A couple of days ago I read a web page that announced itself as explaining “How to do World-Building”. Needless to say, I felt that it gave only a very incomplete and superficial discussion of a very large topic, but that’s beside the point. What really struck me was that although I had found the page by following a link from an RPG discussion then page itself was entirely addressed to writers, and much of the advice was unsuitable to RPG. In particular, it struck me that none of the methods suggested under “exposition” was even practicable in a role-playing game. I love indirect exposition as executed by Rudyard Kipling, Mary Renault, and Robert Heinlein, but it simply doesn’t do the job of conveying knowledge of the setting to players in time for them to generate suitable characters. Neither is it really suitable for conveying my world-building to other GMs who might want to use my setting except to the extent that I write fantasy and SF stories instead of RPG world books. The entire “iceberg principle” is questionable in an RPG setting, because players in order to collaborate meaningfully in extemporising the story have to know about their characters’ options, even the ones that they do not choose to bring into play.

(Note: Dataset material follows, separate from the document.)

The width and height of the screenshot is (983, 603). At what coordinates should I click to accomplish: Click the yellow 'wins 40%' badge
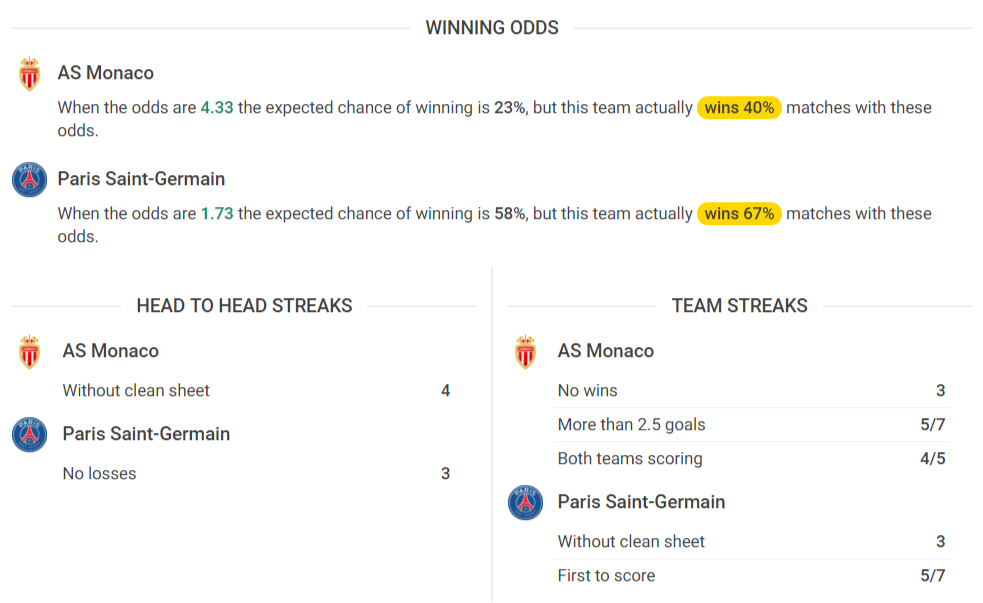[739, 107]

So what methods of exposition are used in written fiction, plays, movies, and TV that are unsuitable for RPG? Establishing shots? Cut scenes? Expository hairstyle changes? Expository maid-and-butler dialogue? Descriptive passages? Flashbacks? It seems to me that one of the fundamental things about exposition in RPG that is different from non-collaborative forms is that the character-players need to know more about the setting, earlier, than readers or audience. This goes all the way back to character generation, except when players have setting-appropriate characters pre-generated for them by the GM or scenario designer.

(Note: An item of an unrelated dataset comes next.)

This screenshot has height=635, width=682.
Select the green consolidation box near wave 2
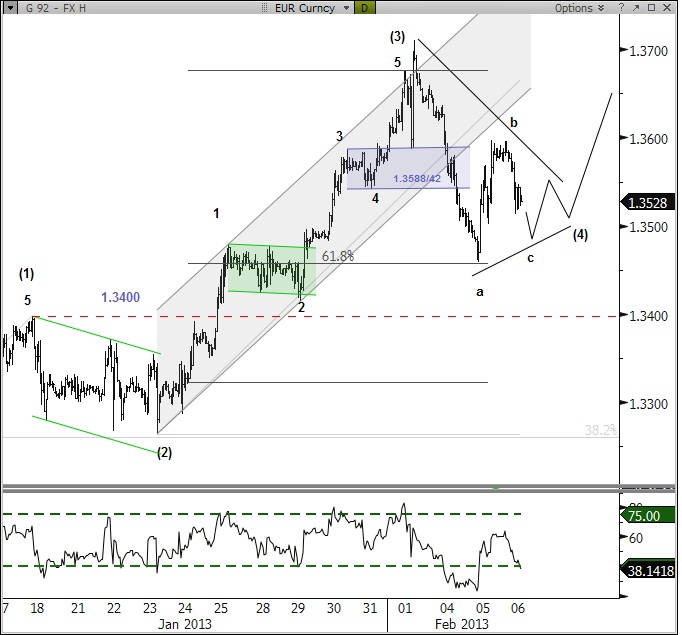pyautogui.click(x=271, y=269)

What methods of exposition does RPG offer — or tolerate — that are unworkable or that work poorly in conventional forms? I have a few to suggest.
Briefs I find that character-players in a one-shot adventure at a con will read five or six hundred worlds of brief if about half of it is specific to their character. Players who knew and trusted me have sometimes read players’ briefs for my new campaign settings up to eight or nine thousand worlds long.

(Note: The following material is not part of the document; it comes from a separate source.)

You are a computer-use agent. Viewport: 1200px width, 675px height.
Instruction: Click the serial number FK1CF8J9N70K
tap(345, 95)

Reference books RPG setting books sometimes amount to quite considerable reference books. If you structure them for easy reference, and build them out of convenient blocks, players can sometimes gradually amass a considerable knowledge of a setting by browsing and looking particulars up as required.
Character templates As players look through a mass of race, class, and profession templates to choose which ones to build their characters with they pick up background information on the “races”, cultures, and occupations of the setting and sometimes the social structure.
Lifepath character generation A well-designed lifepath character-generation system can often reveal important fundamentals of a setting. As players work through the tables &c. that get information about the institutions and events than dominate life in the setting, even the ones that their characters avoided or missed out on. Even rolling on a table of social origins and inheritances conveys something.
Equipment catalogues A lot of players happily pore for ages over catalogues of weapons, armour, and adventuring equipment. When these are carefully customised to the setting they can actually convey a lot about what the world is like: how people dress and travel, etc. And it’s not just what is available that conveys this exposition, not just the snippets of political geography and military history that you sneak into the descriptive fluff. Sometimes it makes a difference what kinds of information you tabulate: if the weapons table has a column for “concealment rating” that implies that discretion matters, if there is a column for “legality” that implies law enforcement is present.
* For that matter it has features that it shares with some other forms but not all, and so might not share with the form that you are trying to crib for analogies on any particular occasion. There are other collaborative forms of storytelling, other extemporary forms, other participative forms, other fugitive forms, but we most often seek inspiration for adventures, campaigns, methods, and explanations in (1) written fiction, (2) scripted theatre, and © scripted movies and TV.